TEXTE EXTRAIT:
Méziane Rachid Mais d'où tiens-tu cette info ? Effectivement, nous avions initié un second disque qui n'a pas eu, fort malheureusement, le même sort que le premier. Je ne voudrais pas m'étaler sur les raisons de sa non-édition?
Mais que nourrissiez-vous derrière cette inédite initiative collective ?
Méziane Rachid Principalement deux objectifs ; d'abord faire connaître les jeunes chanteurs qui étaient animés d'un désir terrible d'apporter un plus à notre culture. En second lieu, nous voulions briser le tabou de l'artiste isolé.
 Le groupe s'est disloqué peu après?
Méziane RachidC'est presque le propre des groupes de par le monde, le nôtre n'a pas échappé à ce triste sort.
Ce qui ne vous a pas pour autant infléchi en vous consacrant à la réalisation,?
Méziane Rachid Il fallait bien poursuivre le chemin. Les ruptures sont caractérielles des groupes, on y peut rien. Et puis, il y a continuellement de nouvelles vagues de jeunes qu'il fallait encadrer pour ne pas tomber dans les travers. Effectivement, je me suis mis à la réalisation d'émissions, à la dramaturgie, aux feuilletons.
 Mais la réalisation, c'est tout autre chose?
Méziane Rachid Effectivement. Il faut être au préalable être artiste pour prétendre à la réalisation car un réalisateur est un créateur, le technique n'en est qu'un aspect. Me concernant, je n'ai pas de raison de vivre autre que l'art. Ce que j'ai essayé de transmettre aux jeunes à travers nombre d'émissions.
Que fait ce drapeau dans votre bibliothèque ?

DONNÉES FOURNIES:

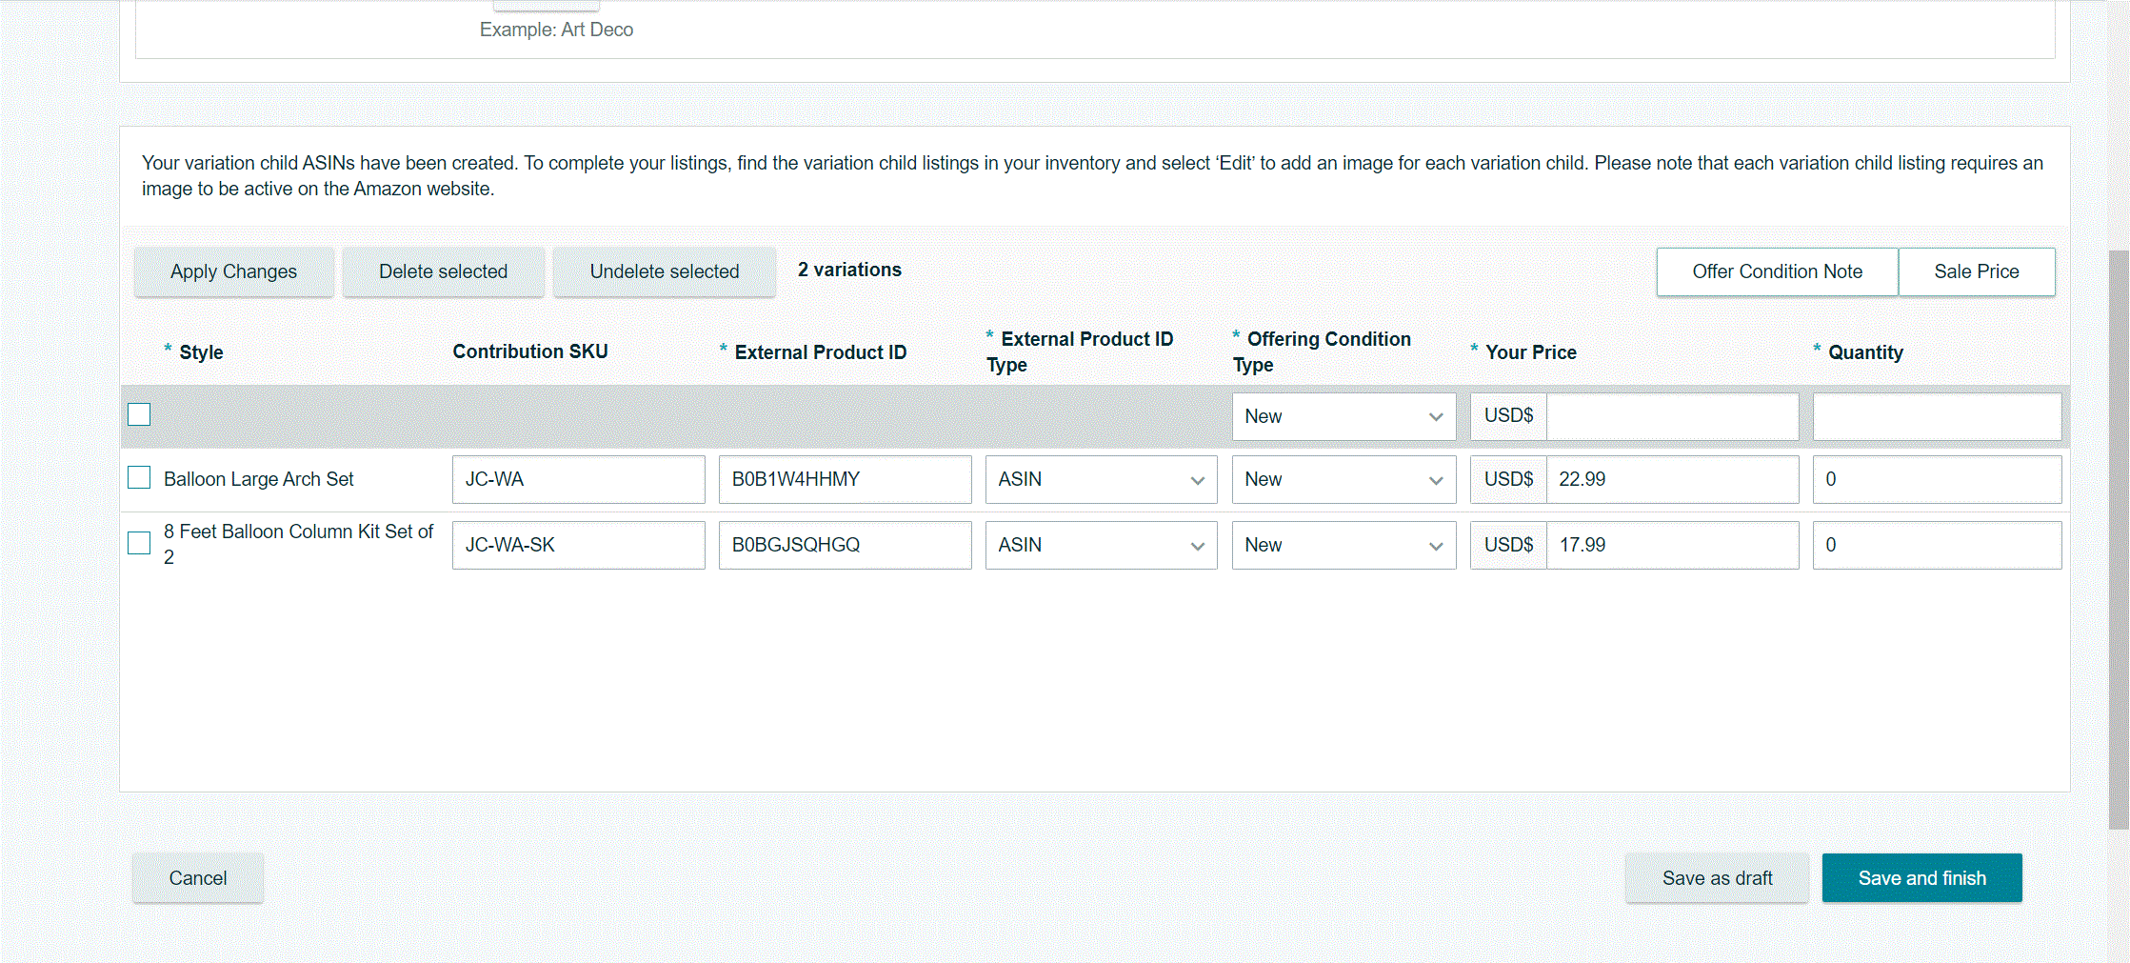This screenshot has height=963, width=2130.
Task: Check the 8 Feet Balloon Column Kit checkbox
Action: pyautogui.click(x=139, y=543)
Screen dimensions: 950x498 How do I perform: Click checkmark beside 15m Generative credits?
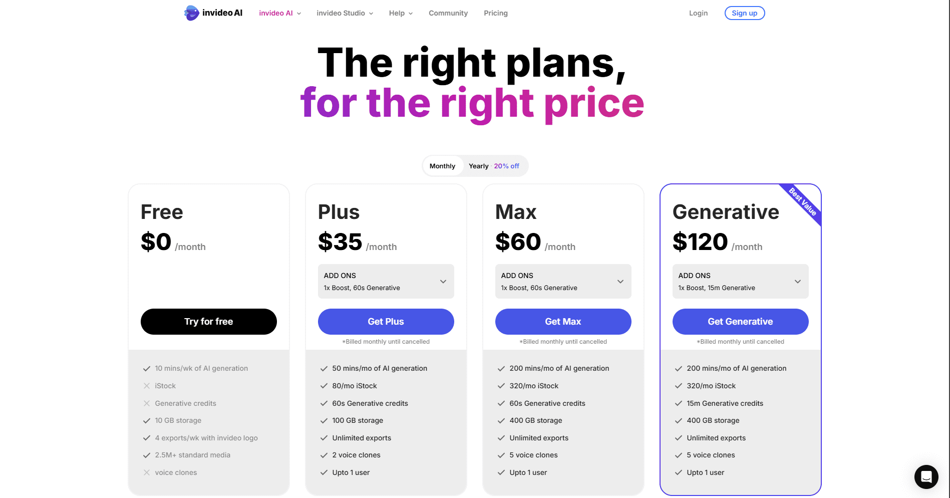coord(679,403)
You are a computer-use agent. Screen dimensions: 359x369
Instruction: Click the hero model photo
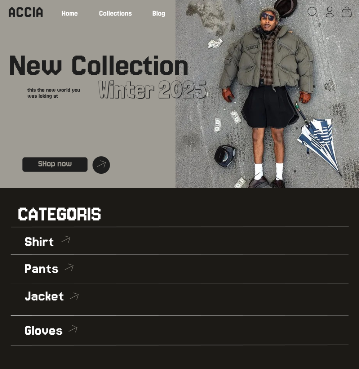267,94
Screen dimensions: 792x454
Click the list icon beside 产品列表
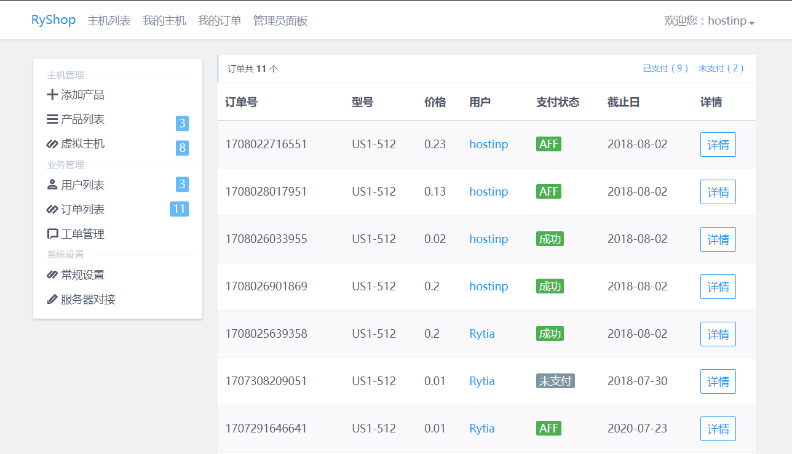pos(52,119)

* * *

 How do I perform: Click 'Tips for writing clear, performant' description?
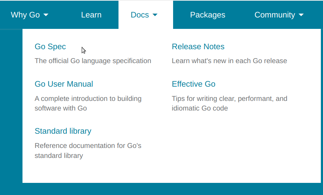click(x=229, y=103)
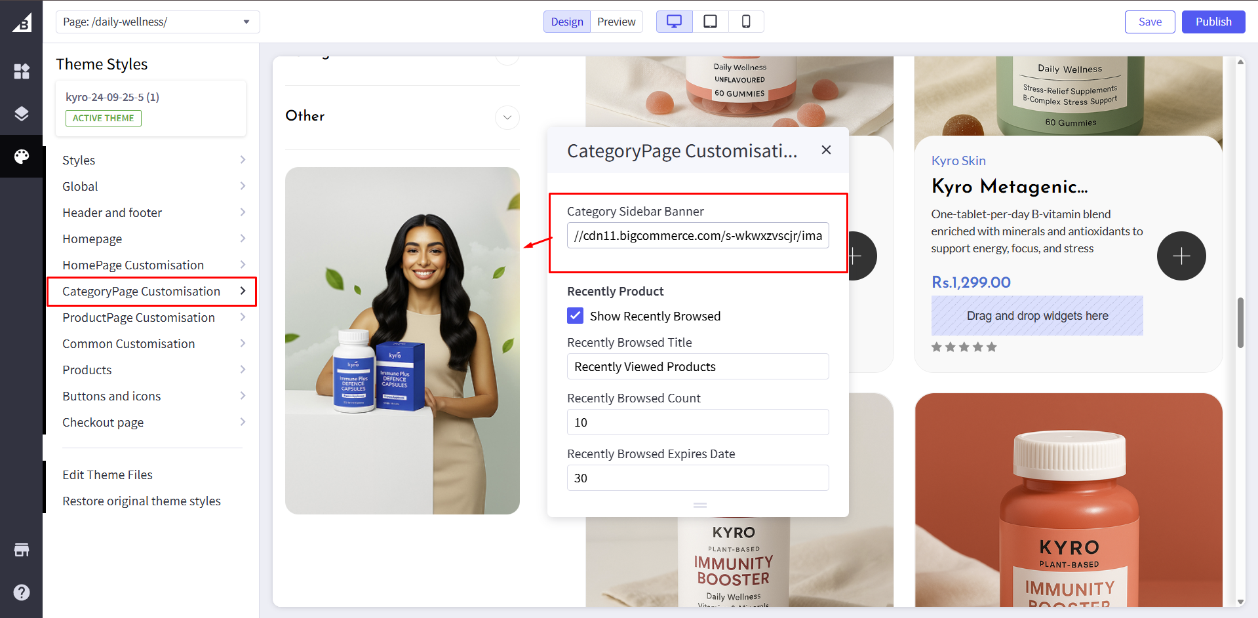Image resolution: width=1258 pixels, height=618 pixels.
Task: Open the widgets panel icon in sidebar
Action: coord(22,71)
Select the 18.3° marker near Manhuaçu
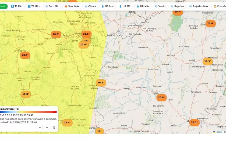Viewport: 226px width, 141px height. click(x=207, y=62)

CONSIGNE:
Selon l'entretien avec Méziane Rachid, quels étaient les deux objectifs de l'initiative collective ? Les enregistrements n'ont aucun rôle ici.

RÉPONSE ATTENDUE:
Faire connaître les jeunes chanteurs désireux d'apporter un plus à la culture, et briser le tabou de l'artiste isolé.